For the sediment, significantly higher Shannon's H Alpha diversities could be observed in April (ANOVA, pairwise comparison, p < 0.05) and June (p < 0.05; Figure 3, Supplementary Table 3) in the heated bay. Overall, the proportion of abundant microorganisms was more stable with the changing season but showed differences between the bays. For example, the order Anaerolineales showed overall higher concentrations in the heated (mean ± s.d. 1.2 ± 0.4%) compared to the control bay (0.9 ± 0.5%), while their abundance peaks in September (1.7 ± 0.8%) and June (1 ± 0.5%). The main contributor of the peak in September was the genus UBA6092 (0.81 ± 0.42%), which did not occur in higher abundance in the control bay (0.4 ± 0.3%). A similar pattern was observed within Rhodobacterales that had an overall low abundance in both bays but was, on average, 37.5% higher in the heated bay (Figure 4). On the other hand, the control bay showed a higher significant differential abundance of Betaproteobacteriales over all seasons compared to the heated bay. The main contributor was the genus Thiobacillus, which was the dominant taxon in all sampling sites and seasons within the control bay (4.8 ± 2.6%). Within the control bay, the order Desulfobacteriales, which was, on average, 28.6% higher abundant compared to the heated bay with peaks in September (3.5 ± 1.3%) and June (3.2 ± 1.1%), as well as Flavobacteriales, with an average of 32.3% higher abundance, was found.

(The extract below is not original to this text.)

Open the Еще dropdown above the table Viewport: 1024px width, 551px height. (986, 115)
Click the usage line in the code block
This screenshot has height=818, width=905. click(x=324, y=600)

In summary, cyanobacteria RCC307 and Cyanobium increased in relative abundance within the control bay bottom waters in the June and September samples, respectively. Within the heated bay, there was an increase of bottom water cyanobacteria-relative abundance in June due to the genus Cyanobium that decreased to a low-relative abundance in September. Furthermore, surface sediment microbial communities were more stable in composition over the year, showing overall higher relative abundances of Anaerolineales and Rhodobacteriales in the heated bay compared to higher relative abundances of Thiobacillus in the control bay.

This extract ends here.